At 8:04 in the second period  McDavid did what McDavid does. In somewhat of a fluke play, McDavid broke his stick, went to the bench to retrieve a new one, and off into the play he went. Because of where he happened to be, the ‘Canes allowed him to get behind them and he went one-on-one with Ward, and the result was predictable.

The top shelf goal by McDavid was his 18th of the season. It would prove to be the only time he would light the lamp, however, as the Hurricanes’ defense choked out him and the rest of the Oilers throughout the rest of the second and third periods.

Talbot played well, as this save against the Hurricanes’ Jeff Skinner illustrates:

Talbot finished the night saving 21 of 23 shots.

Advantage Aho and Ward

The Oilers commited a penalty at the start of the third period and the ‘Canes went on the power play. At 1:48, Aho blasted a shot that grazed the skate of Oscar Klefborn and scored the go-ahead goal.

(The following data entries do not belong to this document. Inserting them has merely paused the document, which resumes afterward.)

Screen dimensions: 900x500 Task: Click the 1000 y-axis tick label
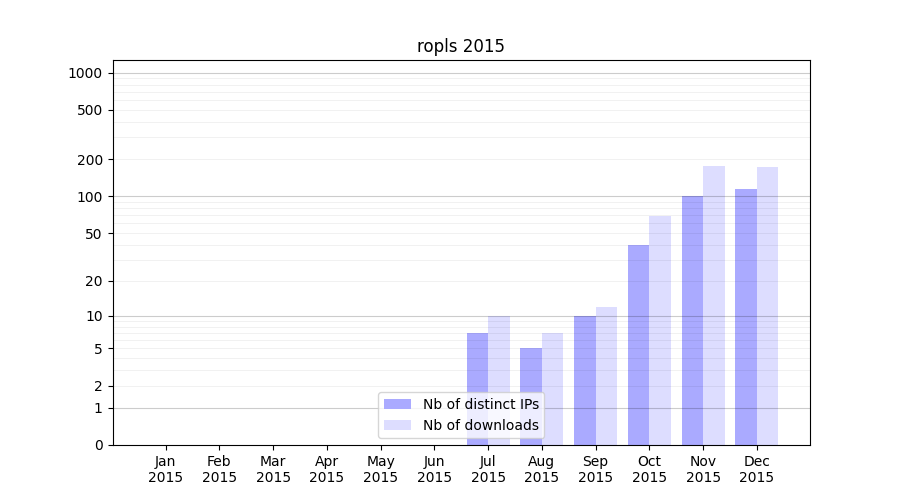tap(85, 73)
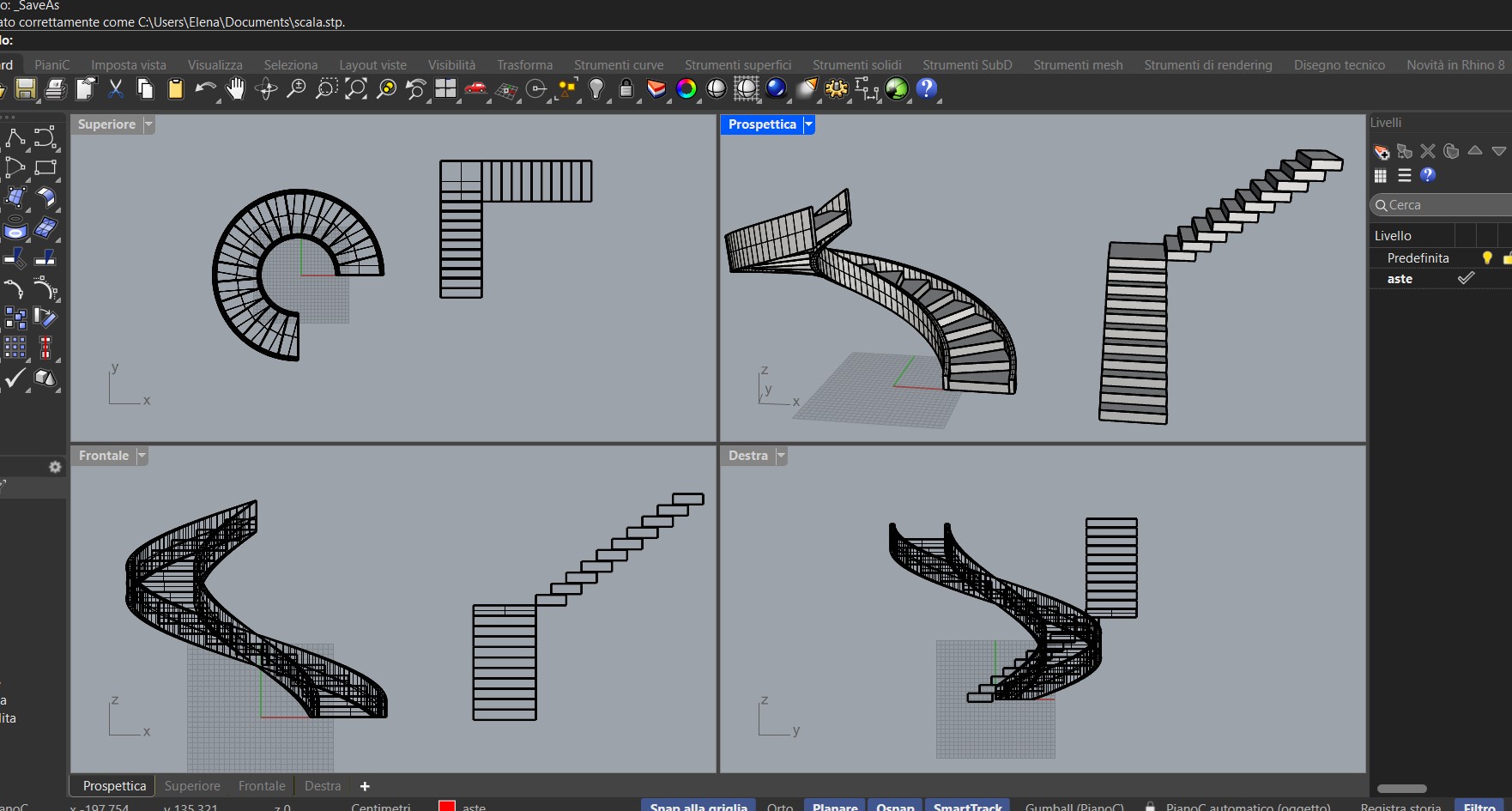Disable Osnap in the status bar
1512x811 pixels.
(x=895, y=806)
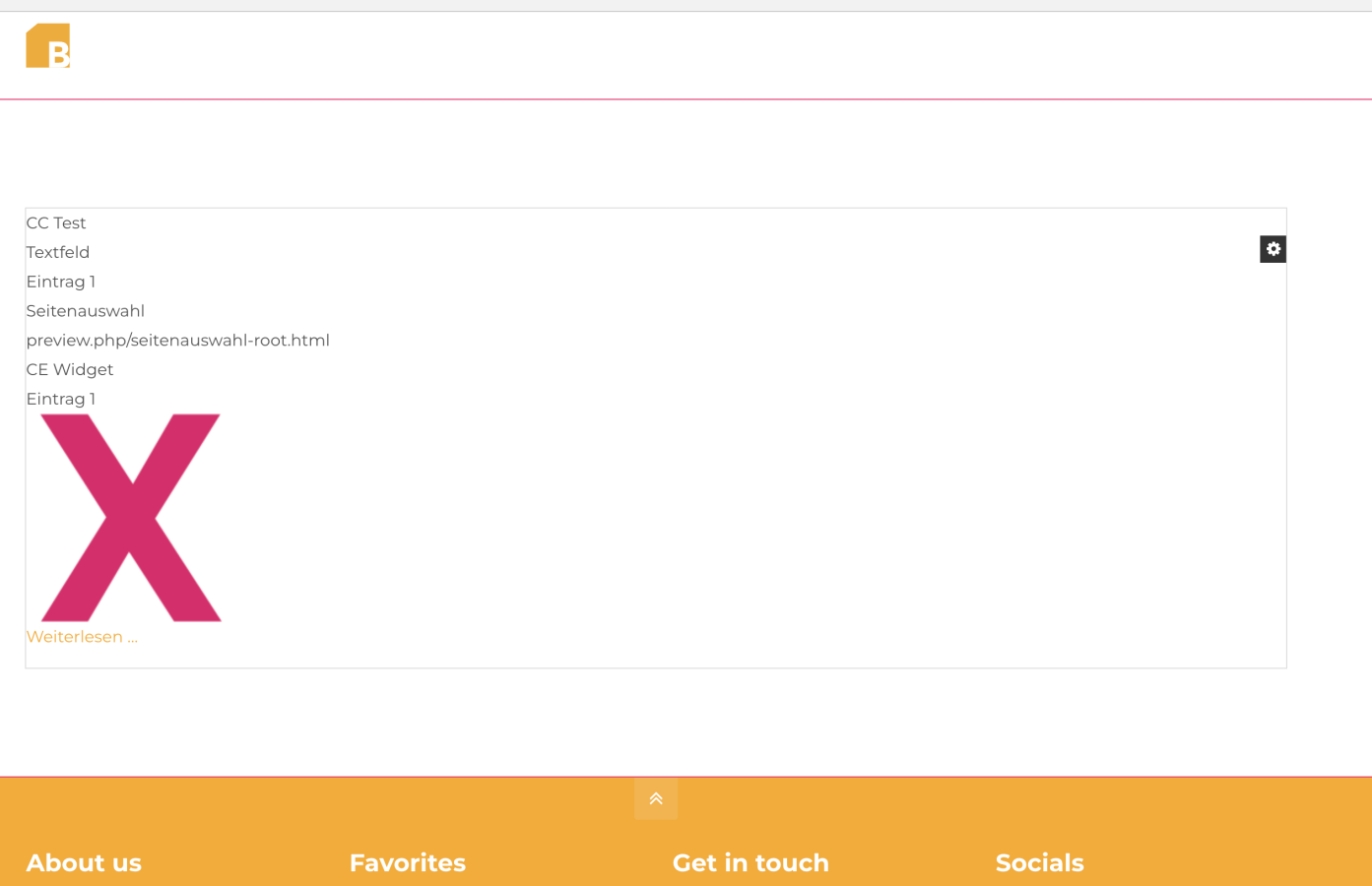Screen dimensions: 1372x886
Task: Select the Favorites footer heading
Action: pos(408,863)
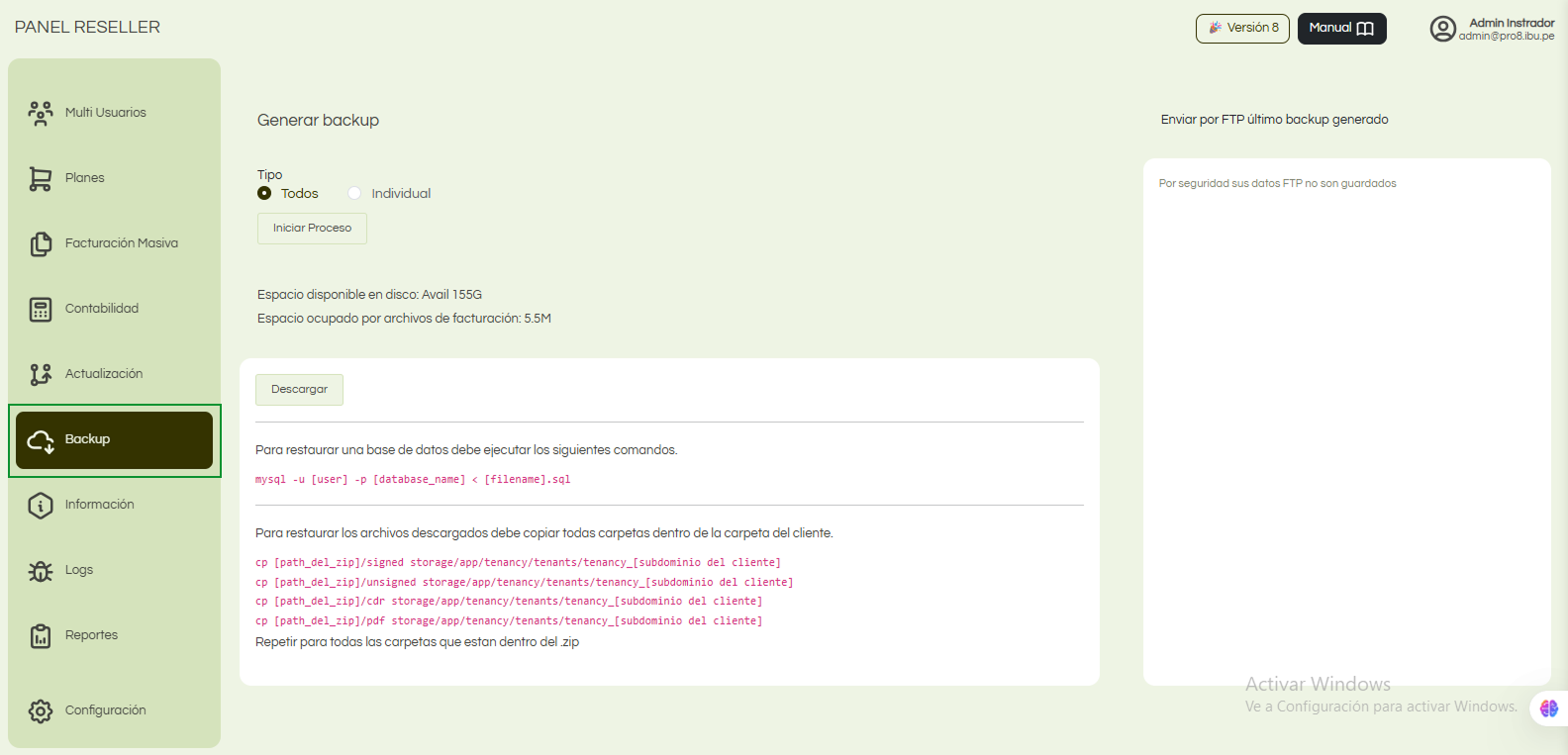Image resolution: width=1568 pixels, height=755 pixels.
Task: Click the Backup cloud download icon
Action: (x=41, y=440)
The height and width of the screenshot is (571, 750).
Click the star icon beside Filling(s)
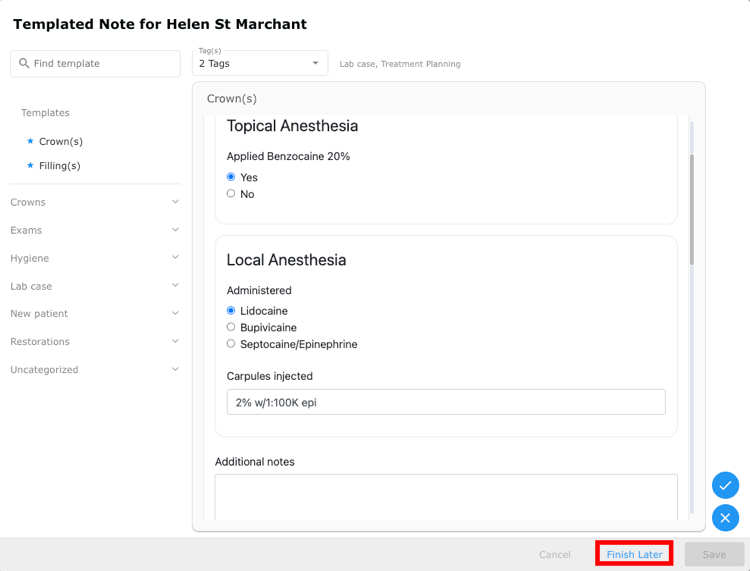point(30,165)
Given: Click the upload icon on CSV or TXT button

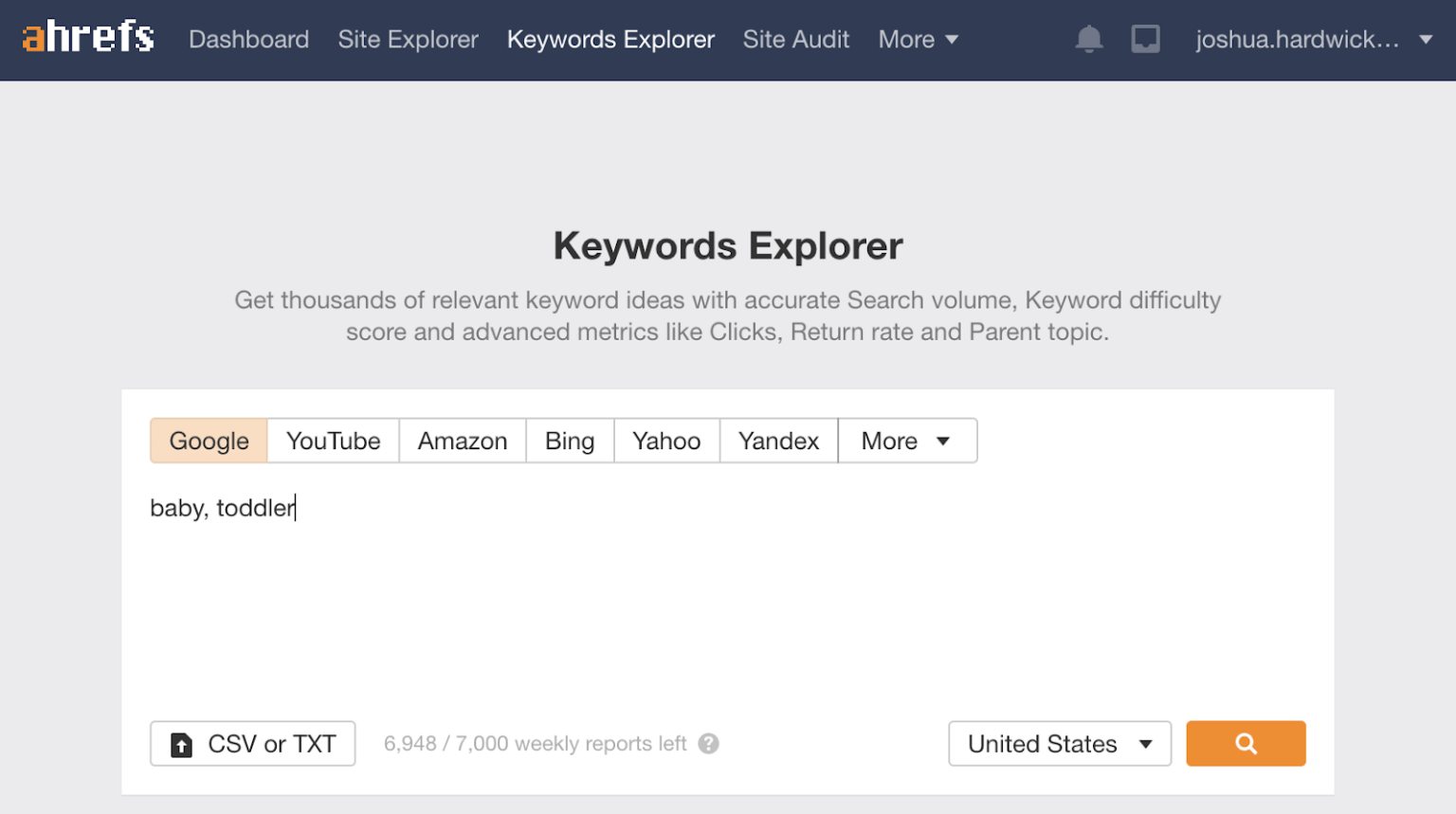Looking at the screenshot, I should [181, 744].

It was the result of great teamwork from the ‘Canes’ power play unit, as Justin Faulk and Teuvo Teravainen got the assists. The 19-year-old did not disappoint, and did not seem at all intimated by being in a game with McDavid. The poise that this rookie continues to demonstrate is amazing, and points to a very high ceiling in his future.

After the game I asked Aho about loading up to blast the shot and if he was confident it was going to go in. Aho said, “I don’t know, I just try to shoot the puck.”

He is shooting the puck well and if he continues to do so, the Hurricanes will be likely in the majority of games they play going forward.

Defense Wins

The Hurricanes’ defense has been stout in their past two games. They kept the Flyers from mounting any real offense and did the same to McDavid and the Oilers Friday night. I asked head coach Bill Peters after the game if he feels like the defense is coming along. Peters said, “It’s getting better, getting better. We’re getting better as a team for sure. We’re in a very important stretch as everybody knows.”

Peters said that the special teams were the difference. The penalty kill went three-for-three and the power play went one-for-one. The ‘Canes lead the NHL in penalty kill percentage and it is a huge factor in keeping them in games. The pair of Brett Pesce and Slavin have been outstanding all season long, and this young team is maturing more every night out.


I asked Staal about the “loose but focused” feel that the young players seem to display on the ice.  Staal said,

“It is a good group. It’s a talented group, it’s a young group. I think that’s part of it. You can tell these guys are close, they’re together a lot. There’s only a few guys with kids and stuff like that. I’ve been on a young team. It’s fun hanging out every day and playing in the NHL. It makes for a fun atmosphere in the room.”

I asked Staal if he was starting to feel old yet and he laughed and said, “A little bit, yeah. That’s why I got the haircut.”